In case of the example packet Crow will likely crash at that point, though it
can potentially already crash when trying to execute the second scheduled
async_write (since the buffers with the response data are already deleted).
While we haven't attempted to exploit this vulnerability beyond triggering it,
we believe successful use-after-free exploitation cannot be ruled out at this
time. Exploitation would likely involve either using two Connections in the
same thread (i.e. using the same task queue) with carefully chosen order of
data transmission. Likely winning a race condition might be requires as well.

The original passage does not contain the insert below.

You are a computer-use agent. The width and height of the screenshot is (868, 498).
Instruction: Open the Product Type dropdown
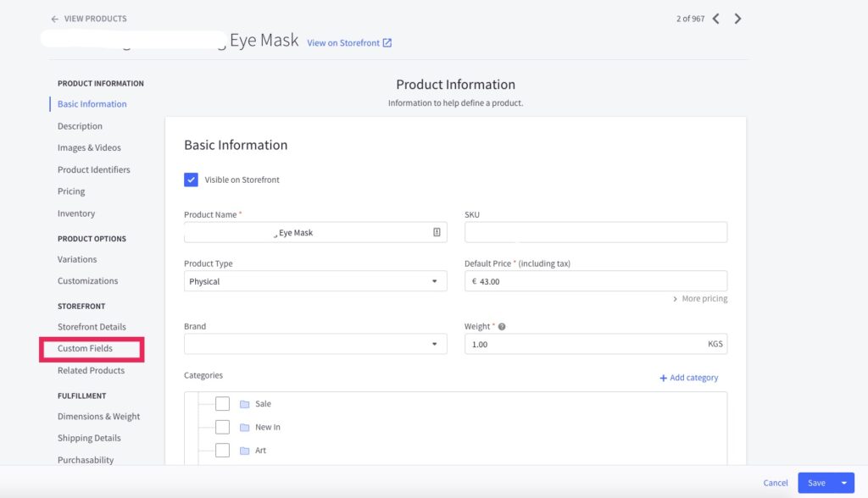click(315, 281)
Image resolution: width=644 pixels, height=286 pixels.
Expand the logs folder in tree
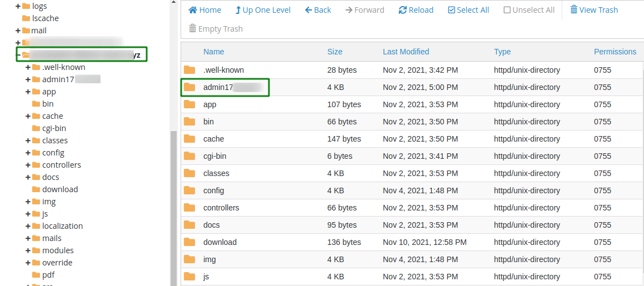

Successful exploitation of this use-after-free vulnerability would lead to
Remote Code Execution, i.e. executing arbitrary code chosen by the attacker in
the context of the Crow app's process.
*** Proposed fix:
Given that HTTP pipelining support is not needed (browsers have it blocked,
there is HTTP/2 which supports multiplexing), the best solution is to block
HTTP pipelining altogether.
This would likely require adding a mechanism to make sure that any evidence of
multiple HTTP requests within a single parser_.feed() call (as indicated by
the on_... callbacks being invoked) will result in the connection being dropped
after the first reply, and no extra HTTP request will be processed.

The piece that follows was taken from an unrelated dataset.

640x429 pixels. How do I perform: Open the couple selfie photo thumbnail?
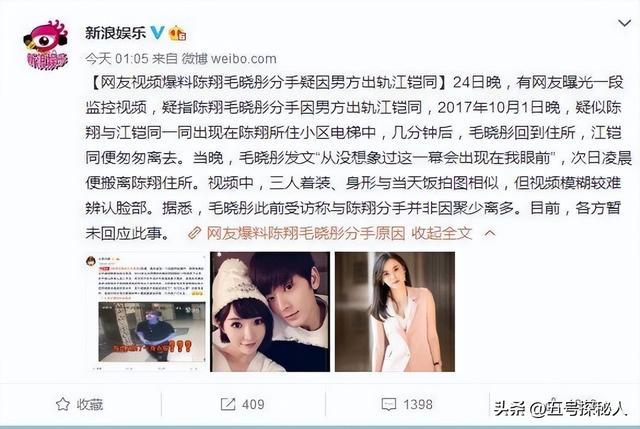[270, 312]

*** Other worrying patterns
As mentioned before, the Connection::check_destroy() function potentially
deletes the Connection object. Given this, if the object is deleted, no other
operations can be performed on it (i.e. any other operation is technically a
use-after-free).
That said, there are 3 additional places where check_destroy() is called, but
operations are still made on the object regardless.

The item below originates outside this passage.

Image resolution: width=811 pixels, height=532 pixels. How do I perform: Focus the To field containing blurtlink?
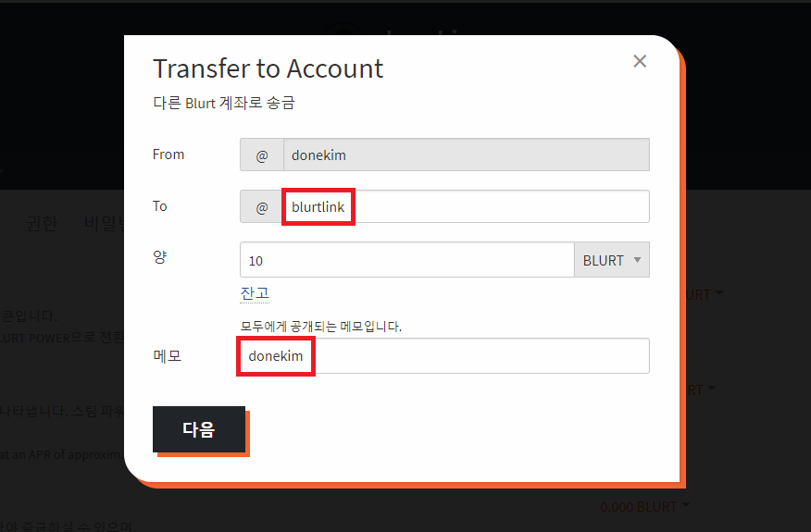click(466, 207)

It must be said that we were not able to find a way to actually trigger these
code paths, but these do look like accidents bound to happen some day, so
perhaps some refactoring in the area might be in order.
Place 1: End of do_write_static() function
if (close_connection_)
{
adaptor_.shutdown_readwrite();
adaptor_.close();
CROW_LOG_DEBUG << this << " from write (static)";
check_destroy();
}
res.end(); // Connection is potentially already deleted here.
res.clear();
buffers_.clear();
}
Place 2: End of do_write_general() for large (over 1MB) responses
if (close_connection_)
{
adaptor_.shutdown_readwrite();
adaptor_.close();
CROW_LOG_DEBUG << this << " from write (res_stream)";
check_destroy();
}
res.end(); // Connection is potentially already deleted here.
res.clear();
buffers_.clear();
}
}
Place 3: do_write_sync()'s completion lambda (executed before function returns)
Note: In this case the issue lies in functions calling do_write_sync() not being
aware that the Connection object might be potentially deleted in this
method.
else
{
CROW_LOG_ERROR << ec << " - happened while sending buffers";
CROW_LOG_DEBUG << this << " from write (sync)(2)";
check_destroy();
return true;
}
});
Perhaps making check_destroy() return a boolean value indicating whether the
object was or wasn't deleted might be a solution. That way the calling functions
would know whether to immediately exit, or continue execution.